Reproduce the following rows verbatim, omitting the pictures from the answer.

======== DATASET ========

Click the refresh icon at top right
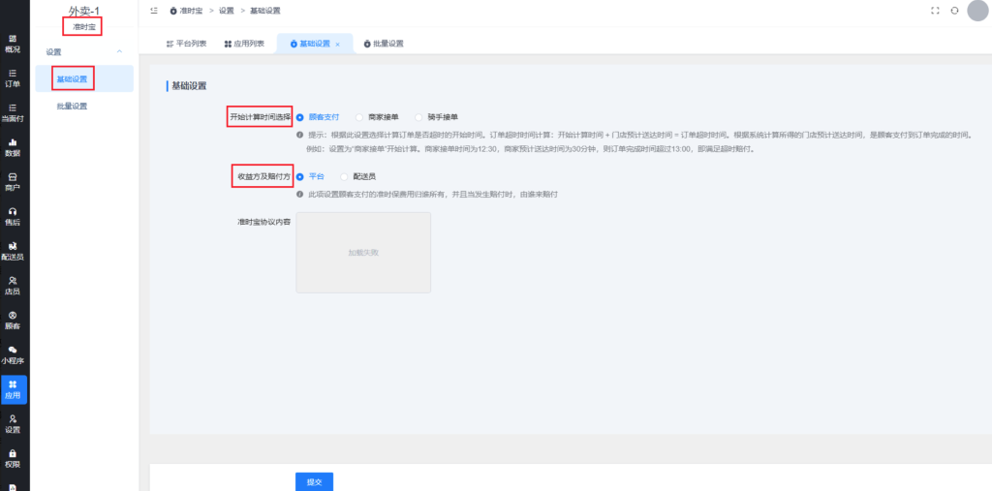 (954, 11)
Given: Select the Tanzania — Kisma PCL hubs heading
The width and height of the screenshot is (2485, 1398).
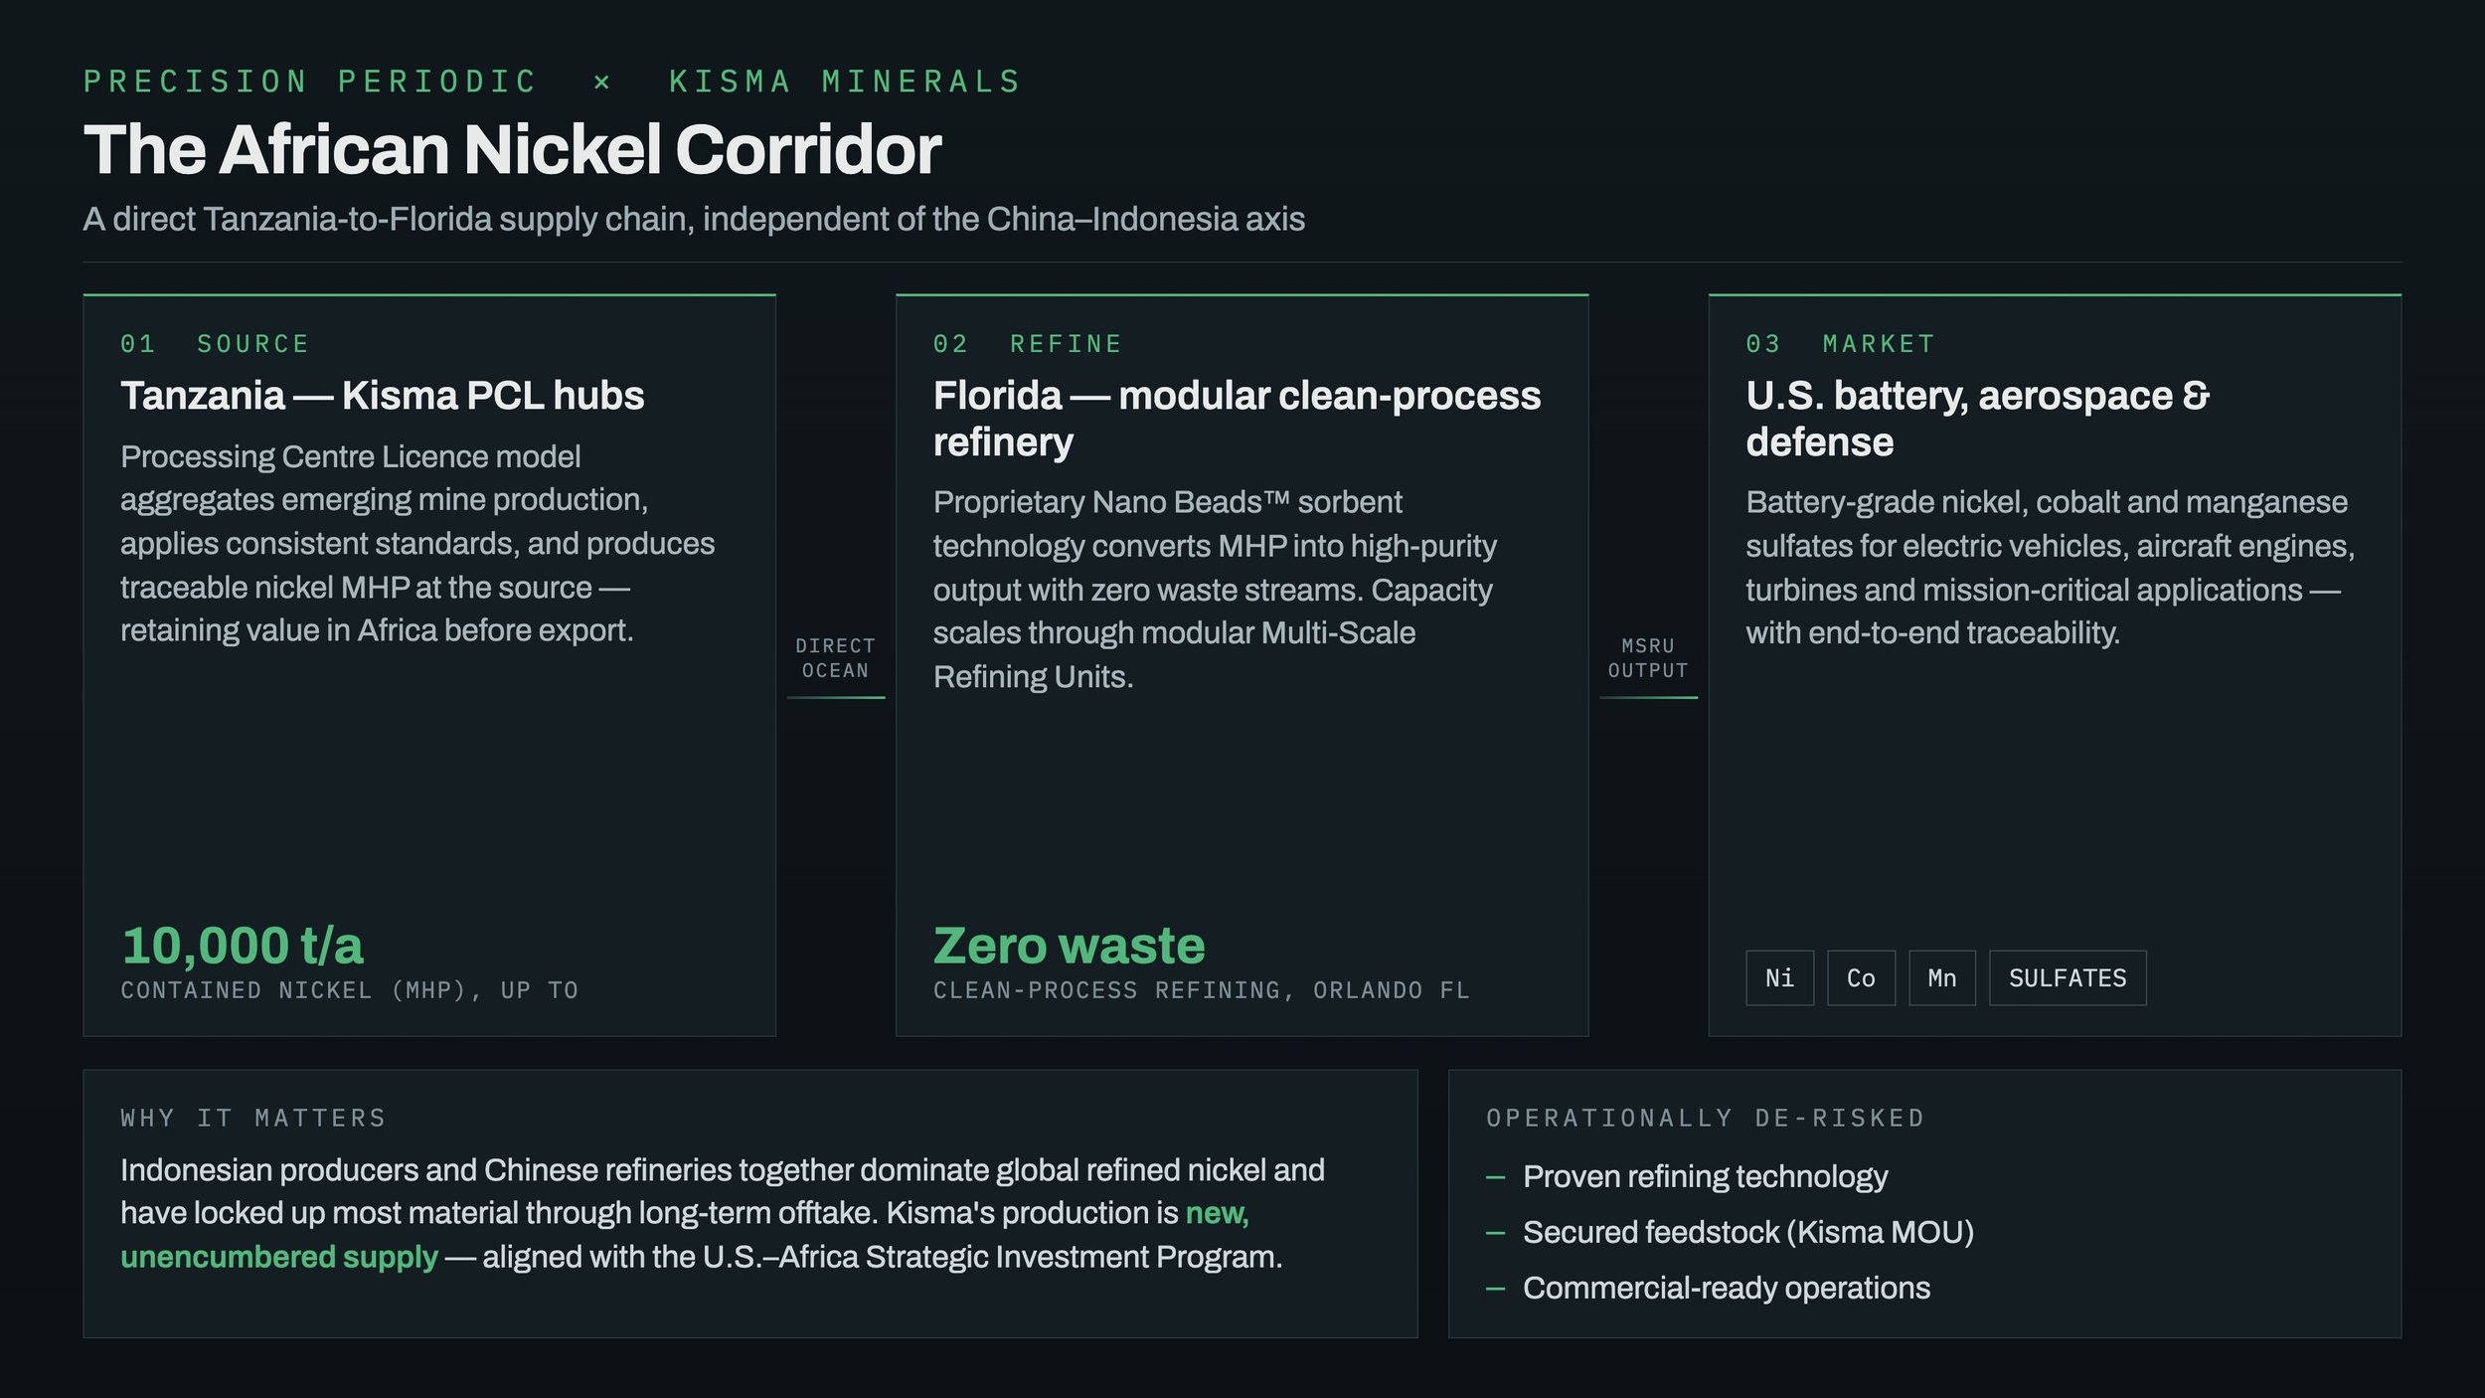Looking at the screenshot, I should pyautogui.click(x=382, y=396).
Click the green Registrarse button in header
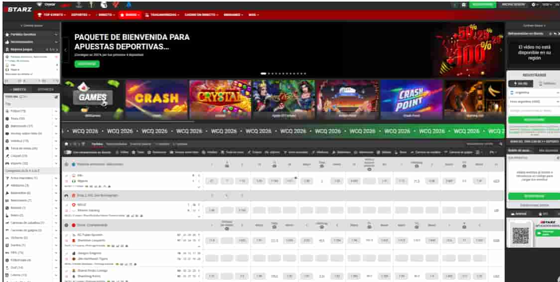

========

EXERCISE SOLUTION ->
Click the refresh icon at top right
 (954, 11)
Given: Select the Tanzania — Kisma PCL hubs heading
The width and height of the screenshot is (2485, 1398).
Looking at the screenshot, I should pyautogui.click(x=382, y=396).
Click the green Registrarse button in header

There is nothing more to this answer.